U.S. credit ratings test is yet to come

standard and poors
The fiscal cliff deal is unlikely to trigger immediate U.S. ratings change

Credit rating agencies are likely to hold off passing judgment on the U.S. credit rating until they have a clearer picture about the fate of the debt ceiling and longer term plans to reduce borrowing.

The New Year fiscal cliff agreement between the White House and Congress raised taxes on the richest Americans but postponed much of the toughest political wrangling on automatic spending cuts for another two months.

Also, the bill does not address the $16.4 trillion debt ceiling, which was hit on Monday. Instead, the Treasury Department will deploy "extraordinary measures" to allow additional borrowing of about $200 billion, in effect buying the United States about two months to raise the official limit.

The last time Congress negotiated the debt ceiling it prompted Standard & Poor's to strip the country of its coveted AAA credit rating. The agency criticized ineffective decision-making in Washington and the lack of a plan to stabilize the country's debt in the medium term.

Debt ceiling hangover may hurt
Debt ceiling hangover may hurt

S&P said in late December it still held that view, and repeated a warning that the United States could face another downgrade by 2014, or sooner, if Congress doesn't come up with a plan to reduce the national debt.

Related: Fiscal cliff deal boosts world markets

Fitch and Moody's both kept their top AAA ratings in place after the S&P downgrade but have warned of the risk of downgrades.

Moody's said Monday it would be watching how Washington handles the nearly simultaneous issues of the debt ceiling and spending cuts. It reiterated what it said in September -- that a downgrade was likely if lawmakers were unable to agree on a long-term debt reduction plan.

"Failure to reach even a temporary arrangement to prevent the full range of tax increases and spending cuts implied by the fiscal cliff and a repeat of the August 2011 debt ceiling episode would indicate that the general election had not resolved the political gridlock in Washington and would probably result in a sovereign rating downgrade," Fitch said last month.

With a temporary agreement now in place, and the debt ceiling debate deferred, an imminent downgrade seems unlikely. But the threat hasn't gone away.

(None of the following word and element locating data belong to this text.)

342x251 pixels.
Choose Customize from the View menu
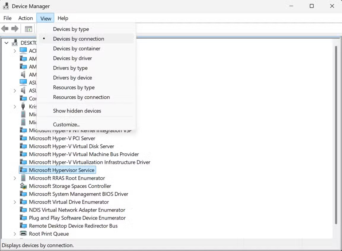pos(66,124)
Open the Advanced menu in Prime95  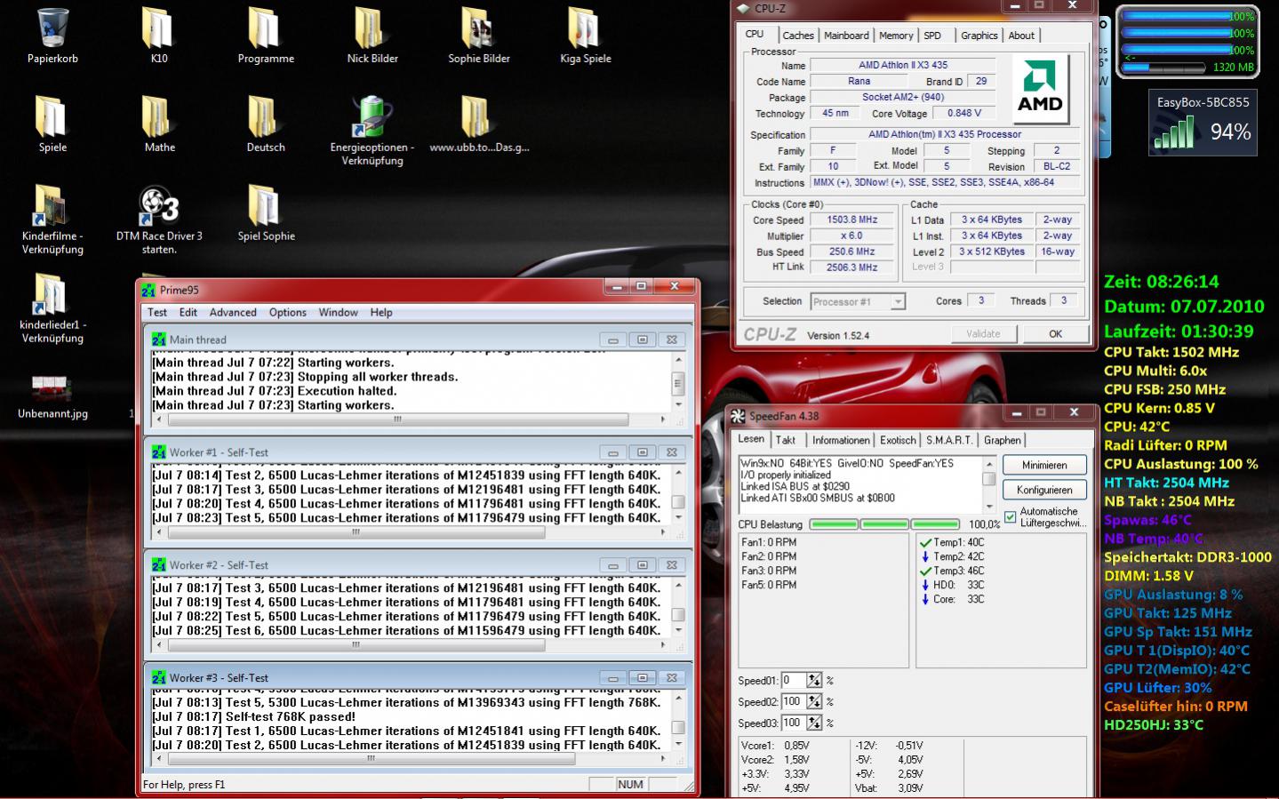[x=233, y=313]
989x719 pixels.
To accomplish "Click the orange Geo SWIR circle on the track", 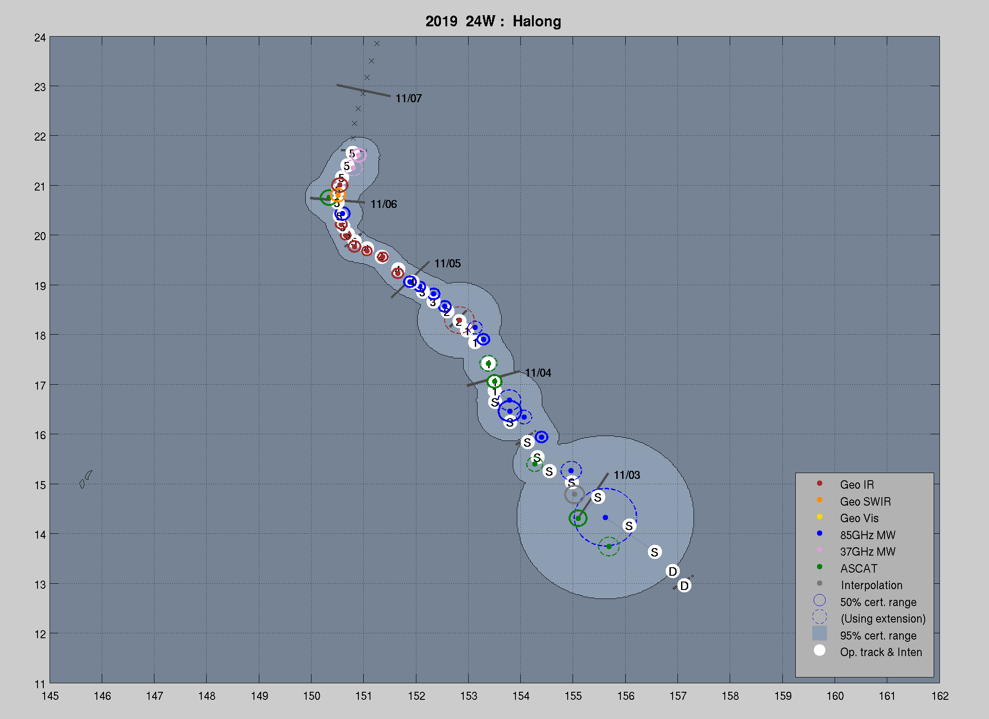I will pyautogui.click(x=338, y=195).
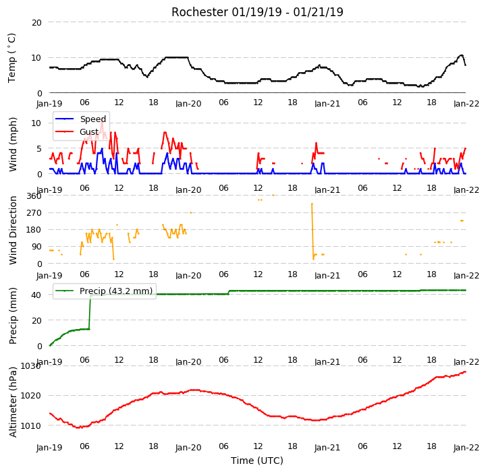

"Failure to reach agreement on raising the debt ceiling in a timely manner -- weeks in advance rather than just a single day before the funding capacity of the federal government is exhausted as happened in August 2011 -- would raise questions about US governance on fiscal matters and undermine confidence in the United States as a reliable borrower and prompt a formal review of the U.S. rating," Fitch said in its global sovereign outlook.

The impact any further downgrades would have, however, remains unclear. U.S. borrowing costs fell following S&P's 2011 move, and a similar pattern has been seen when other AAA-sovereigns have suffered the same fate. Yields on French government bonds have declined since it lost its AAA rating from Moody's in November.